I'm a little confused about the definition of $\limsup$ as it pertains to a particular problem. The statement I am trying to prove is as follows:
"Define a set $S$ by $S=\{s \in \mathbb{R} \mid \exists \text{ some subsequence } \{a_{n_k}\}_{k \in \mathbb{N}} \text{ such that } \lim_{k \to \infty}\{a_{n_k}\}=s\}$.
Show that $\limsup_{n \to \infty}a_n=\sup{S}=\max{S}$.
I know that one possible definition of $\limsup$ is $\limsup_{n \to \infty}a_n = \inf_{n \in \mathbb{N}}\sup_{k \geq n}a_k$, but I'm unsure if I should be using a different definition for this problem.
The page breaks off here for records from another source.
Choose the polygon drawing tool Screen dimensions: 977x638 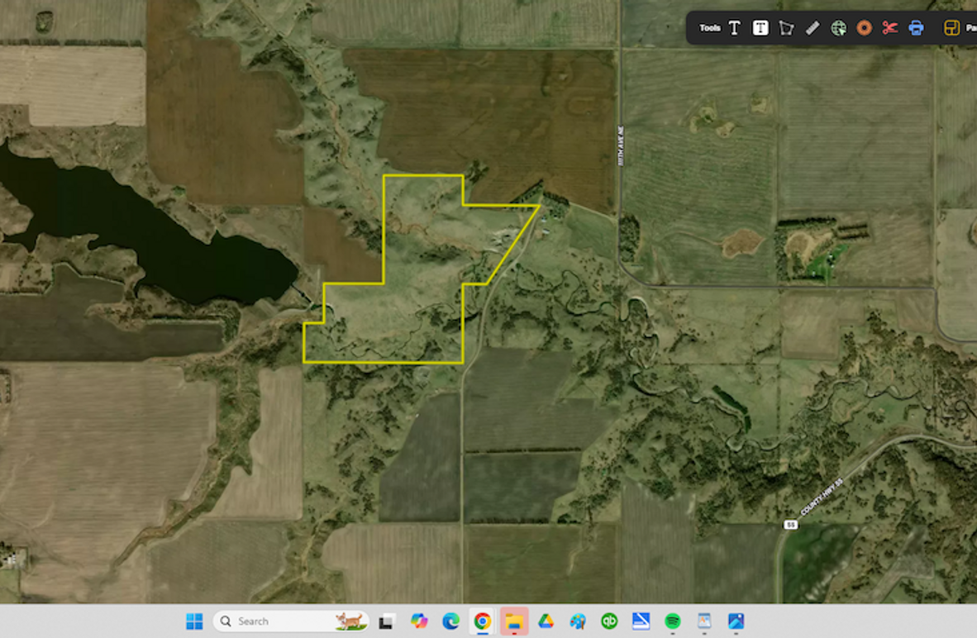click(786, 28)
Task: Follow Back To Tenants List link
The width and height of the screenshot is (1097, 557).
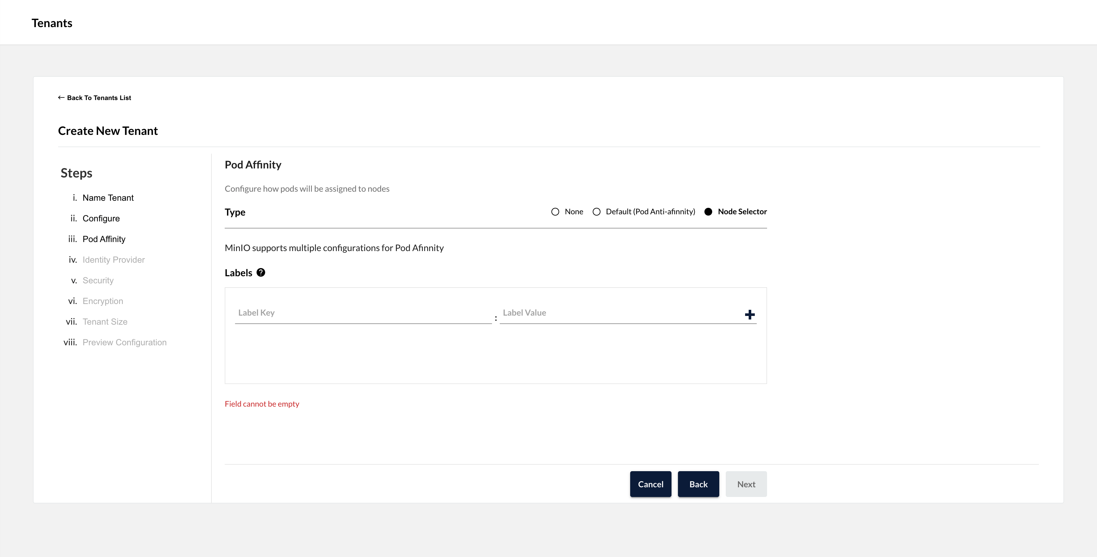Action: (x=99, y=98)
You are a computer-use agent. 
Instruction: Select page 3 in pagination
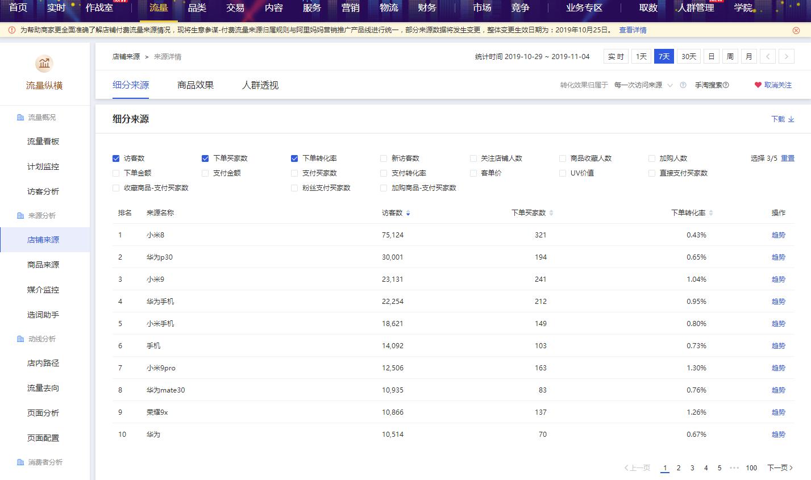(692, 468)
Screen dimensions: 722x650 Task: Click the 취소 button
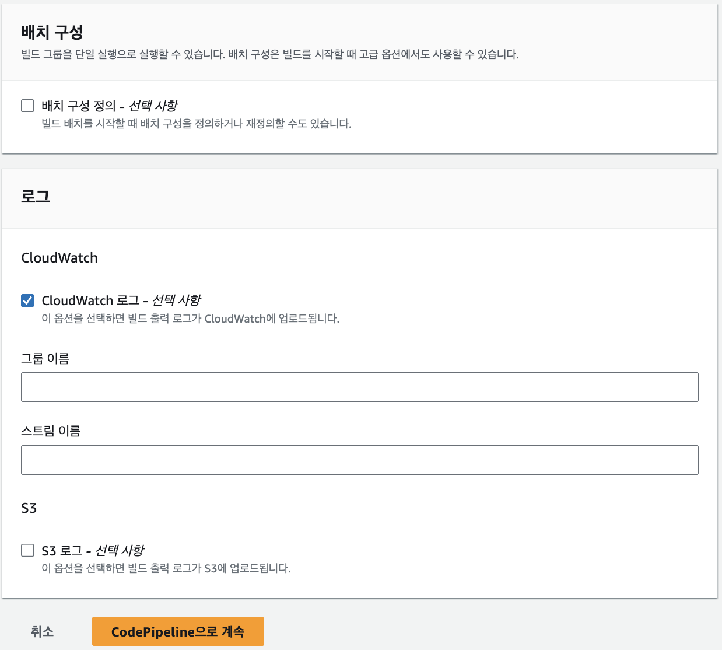(x=41, y=631)
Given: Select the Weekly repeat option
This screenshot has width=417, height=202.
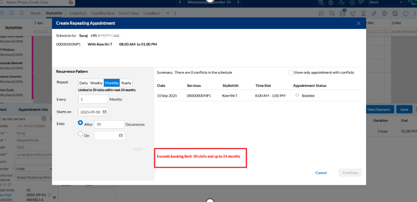Looking at the screenshot, I should point(97,83).
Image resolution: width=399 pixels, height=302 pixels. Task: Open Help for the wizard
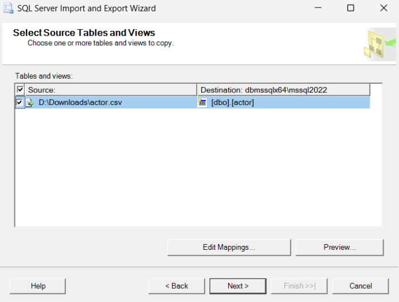click(38, 286)
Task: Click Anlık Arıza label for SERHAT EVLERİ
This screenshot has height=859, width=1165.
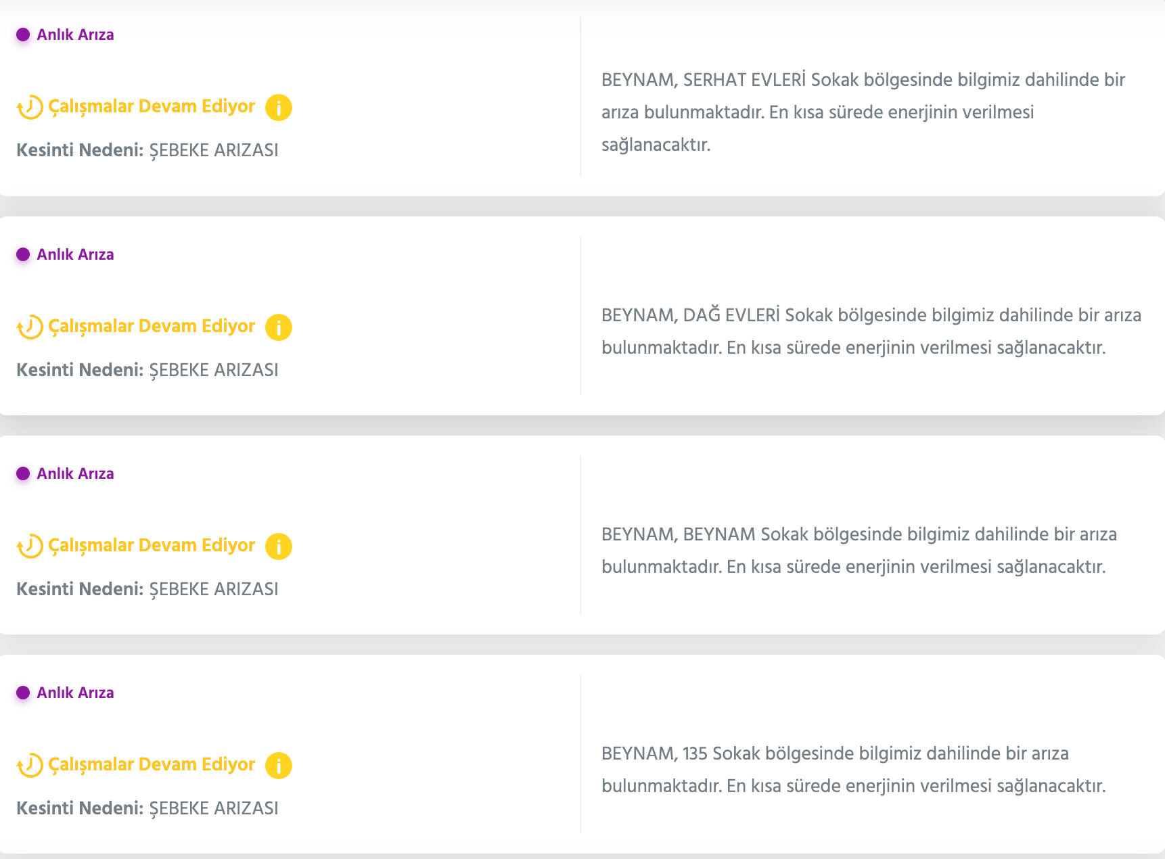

Any help is greatly appreciated.
To show that $\limsup _{n \to \infty} a_n = \sup S$ it would be better to use the definition of $\limsup$ as the supremum of limit points in the real sequence $(a_n)$. A basic result in Real Analysis tells us that if $(a_n)$ is a sequence of real numbers, a point $\alpha \in \mathbb R$ is a limit point of $(a_n)$ if and only if there exists a subsequence $(a_{n_k})$ of $(a_n)$ such that $\lim_{k \to \infty}a_{n_k} = \alpha$. Now if you define $$S' = \{\alpha \in \mathbb R : \alpha \text{ is a limit point of } (a_n)\},$$ then by the above we have that $S' = S$, so $$\limsup_{n \to \infty}a_n= \sup S' = \sup S.$$
The fact that $\sup S = \max S$ follows from noting that $\sup S \in S$, but you need to assume that $S \neq \varnothing$, otherwise $\max S$ is not well-defined; here for example it suffices to impose that $(a_n)$ is bounded, and by Bolzano-Weierstrass it follows that $S \neq \varnothing$. Assuming this last condition, note first that $S = S'$ is by definition a closed set, as it is the set of limit points of the sequence $(a_n)$; to show that $\sup S \in S $ it suffices to show that for any $\epsilon >0$ the $\epsilon$-ball around $\sup S$ contains infinitely many points from $(a_n)$, showing thus that $\sup S$ is a limit point of $(a_n)$, as required.
By definition of $\sup S$, for all $\epsilon >0$ there is $b \in S$ such that $\sup S - \epsilon < b \leq \sup S$; since $\sup S \leq \sup S + \epsilon$, $b \in S$ is in the $\epsilon$-ball around $\sup S$, and since $b$ is a limit point of $(a_n)$, there are infinitely many points of $(a_n)$ around any open neighbourhood of $b$; in particular, $(\sup S - \epsilon, \sup S + \epsilon)$ contains infinitely many points of $(a_n)$ for any $\epsilon > 0$, and we're done.